Page —

Great Leaders Are Technical

“Technical skill is mastery of complexity”

– Christopher Zeeman

A leader with a technical orientation is one who demonstrates technical proficiency or expertise acquired through education, training, or experience. Typically, a leader will gain technical skills before they are promoted to a leadership role. The expectation for such leaders is that they will maintain their technical skill while also developing their leadership skills throughout their careers. One of the key factors that separates leaders from managers is the commitment to continuous learning and growth. As such, technical orientation is an important qualifier and essential to leadership success.

Having a technical orientation can benefit leaders in a variety of ways. First, leaders are more confident when they command a basic understanding of the work of their direct reports.  Studies have shown a significant correlation between technical competence and confidence among leaders.1 Second, leaders are better able to organize, delegate, and manage tasks when they understand how much time, knowledge, or experience each job entails. Third, leaders with a technical orientation are better able to engage with their team. They may take part in meetings, help problem-solve, offer advice, and stimulate critical thinking.2 As such, leaders with a strong technical orientation are also more likely to gain the respect of their team and build credibility.3

In assessing your technical orientation, ask yourself the following questions:

  1. Am I committed to keeping my technical skills up-to-date?
  2. Do I seek out informal and formal on-the-job learning opportunities?
  3. Do I understand the work that my team does on a daily basis?

Data excerpt —
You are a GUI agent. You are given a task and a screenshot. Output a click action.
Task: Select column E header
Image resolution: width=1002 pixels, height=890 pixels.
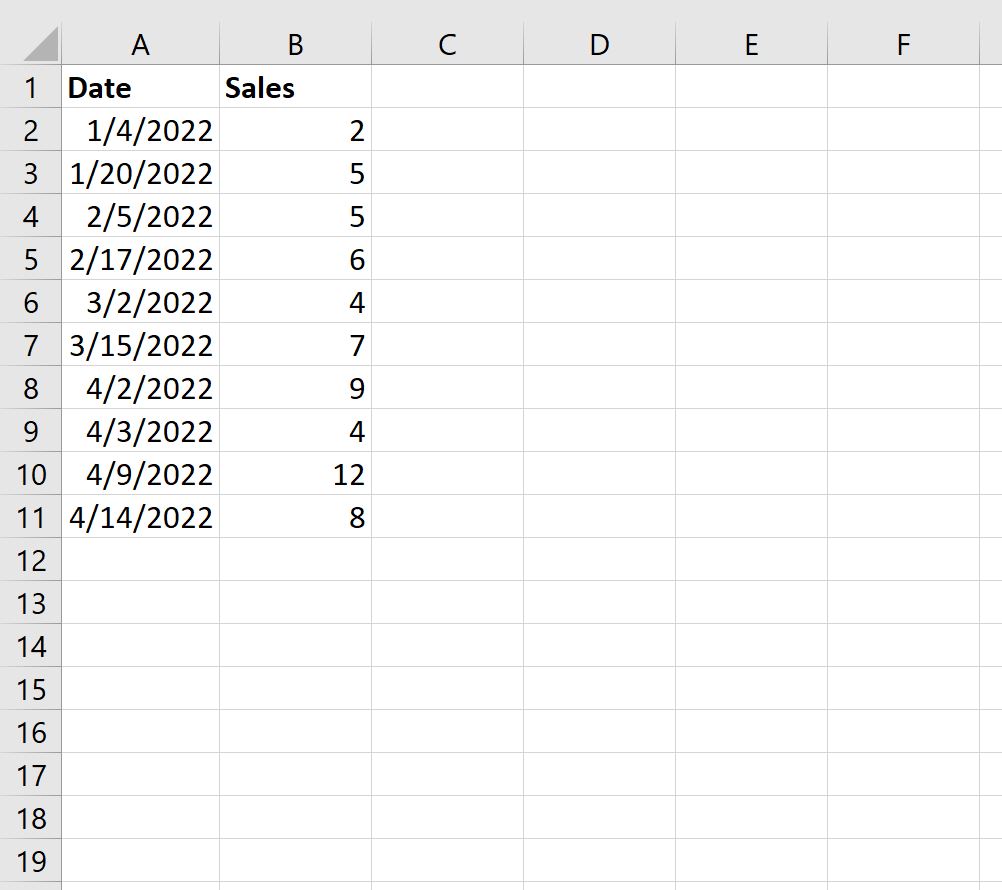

Work required — From the article on technical leadership above, reproduce word for word the passage that begins with "1. Am I committed" and ends with "a daily basis?".

Written reply —
1. Am I committed to keeping my technical skills up-to-date?
  2. Do I seek out informal and formal on-the-job learning opportunities?
  3. Do I understand the work that my team does on a daily basis?